Tonight I’m taking the sleeplessness as an opportunity to write.

Its 4:00 a.m.

Sure, I’d rather be breathing clearly and sleeping peacefully in my warm bed. But I’ve got my herbal tea, puffy coat, and beanie. Life is good.

The kids are happy and healthy. Last night I fell asleep chuckling with Aaron about our cute toddler, Kelsie who was so talkative during her bedtime tuck-in. She shared her 3-year-old stories and wisdom with us in such depth and expression. She reviewed her happy day of playing with her cousin, Jonah and helping us clean the church. And the excitement she feels as she anticipates re-building her backyard snowman soon.

Its simple moments like those that give me a deep sense of pure gratitude. With all the destruction, death, and pain in the world, I contemplate and appreciate the peace, life, and joy I am so blessed with. Grateful that I can look into my sweet daughter’s eyes and drink deeply of her joy. Her innocence. Her beauty.

Thinking about the severe loss and pain in the world and my contrasting peace and joy seems to trivialize my struggles. And soothe my frustration.
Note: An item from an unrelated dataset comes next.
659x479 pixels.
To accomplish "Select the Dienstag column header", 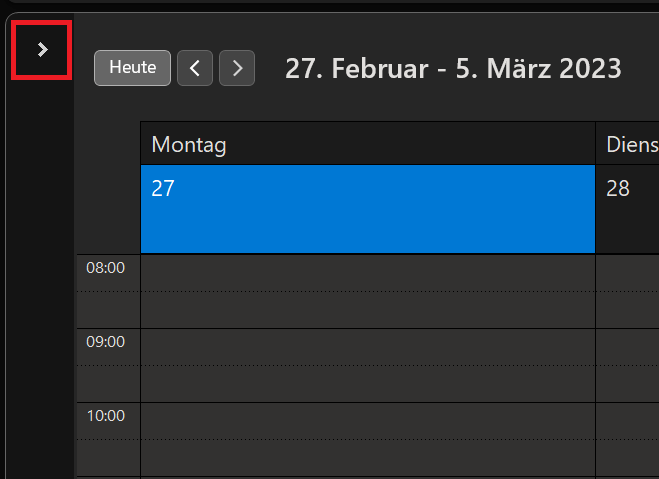I will coord(627,144).
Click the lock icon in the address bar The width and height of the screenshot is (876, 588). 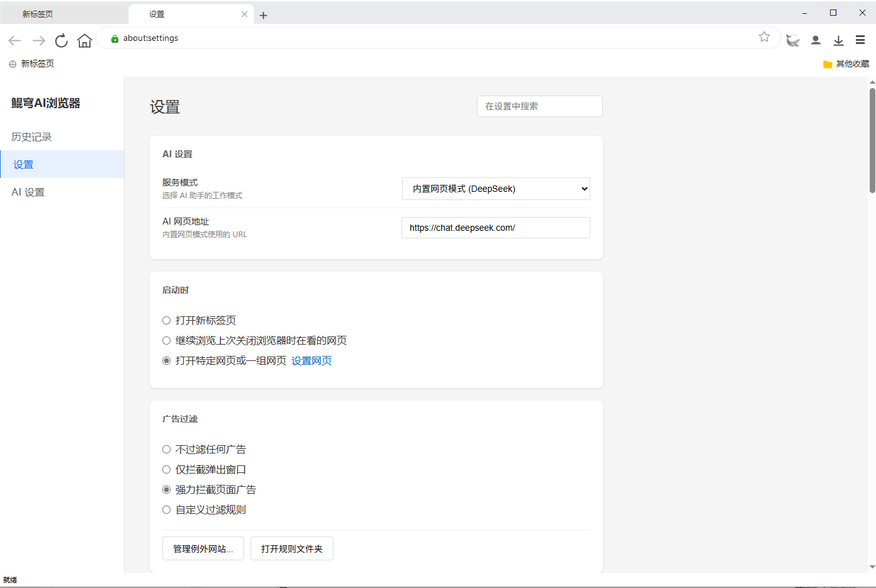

I’ve been working ravenously toward the goal of racing a fast half-marathon in the coming weeks with the hope of running sub-1:15 and qualifying for the marathon Olympic Trials. But the past few weeks have been a long slow final few steps of strained effort before falling on my face again.

A bad kink in my neck and even worse re-emergence of achilles tendinosis has tripped me up.

I’m sidelined.

And now I currently have my thumb on the reset button. Again.

It’s disappointing, yes. Frustrating. For sure.

But thankfully, in this moment, my gratitude and joy is far over-shadowing my disappointment and frustration.

Running is fun, challenging, empowering, and exhilarating. And I’m sure I’ll get to experience those feelings again soon.

But in truth, the very greatest joy in my life is through service to my family and to others. The most eternal and rewarding pursuit is in loving others.

And I refuse to allow my setbacks and frustrations disable me with self-loathing and sadness.

There is just way too much to be happy about. Way too much to be grateful for. Way too much to DO.

Let us keep seeing the good in life and and praying for those who have legitimate pain and suffering. Let us seek ways to lighten the load or soften the pain of someone in need. Because we can.